> [SOURCE EXTRACT]
┄┄┄┄┄┄┄┄┄┄┄┄┄┄┄┄┄┄┄┄

Campaign group says supermajor must deal with oil pollution and decommissioning before leaving. It also questions the ability of buyers to deal with legacy issues, even as the Nigerian Petroleum minister gives the move a nod. Shell’s planned exit from the Niger Delta has been slammed by a Dutch non-profit organisation, which said the supermajor should not be allowed to sell its onshore assets in Nigeria until it “takes responsibility for its toxic legacy of pollution” and safely decommissions abandoned oil infrastructure.
Last month, Shell struck a deal worth up to $2.4 billion to sell its Nigerian onshore subsidiary to Renaissance, a consortium of five companies, four based in Nigeria and the other overseas.
According to Upstream, an international media publication, in a 105-page report published February 28, the Amsterdam-based Centre for Research on Multinational Corporations which calls itself Somo called for Shell to address legacy issues in its Niger Delta assets and raised questions about the ability of the buying consortium to deal with these deep-seated problems if the supermajor exits the oil-rich play as currently planned.
Following heavy criticism and demonstrations against the federal government’s planned signing of the divestment plot by Shell and other IOCs, Heineken Lokpobiri, Nigeria’s minister of state for Petroleum and Niger Delta son, unabashedly supported the divestment plan claiming the operators are still in the region.

┄┄┄┄┄┄┄┄┄┄┄┄┄┄┄┄┄┄┄┄

> [LISTED RECORDS]

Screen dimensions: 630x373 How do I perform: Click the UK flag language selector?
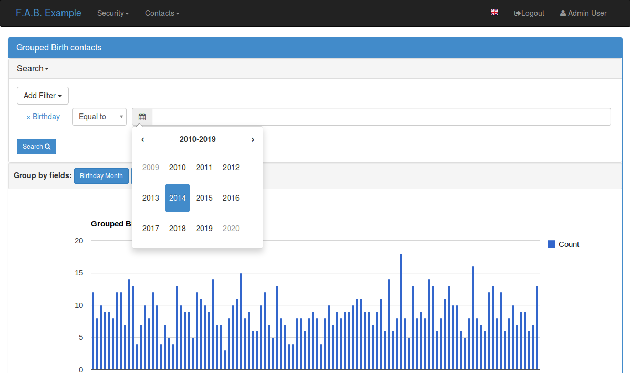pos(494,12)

┄┄┄┄┄┄┄┄┄┄┄┄┄┄┄┄┄┄┄┄

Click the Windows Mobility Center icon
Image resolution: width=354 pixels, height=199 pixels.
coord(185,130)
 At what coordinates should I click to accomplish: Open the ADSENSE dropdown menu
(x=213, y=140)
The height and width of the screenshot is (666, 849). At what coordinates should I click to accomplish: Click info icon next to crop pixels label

┄┄┄┄┄┄┄┄┄┄┄┄┄┄┄┄┄┄┄┄

> [PROBLEM DESCRIPTION] Reproduce word for word the part of the article on Shell's Niger Delta exit that begins at the words "Last month, Shell" and stops after "the other overseas.". The records come from a separate source.

> [SOLVED EXERCISE]
Last month, Shell struck a deal worth up to $2.4 billion to sell its Nigerian onshore subsidiary to Renaissance, a consortium of five companies, four based in Nigeria and the other overseas.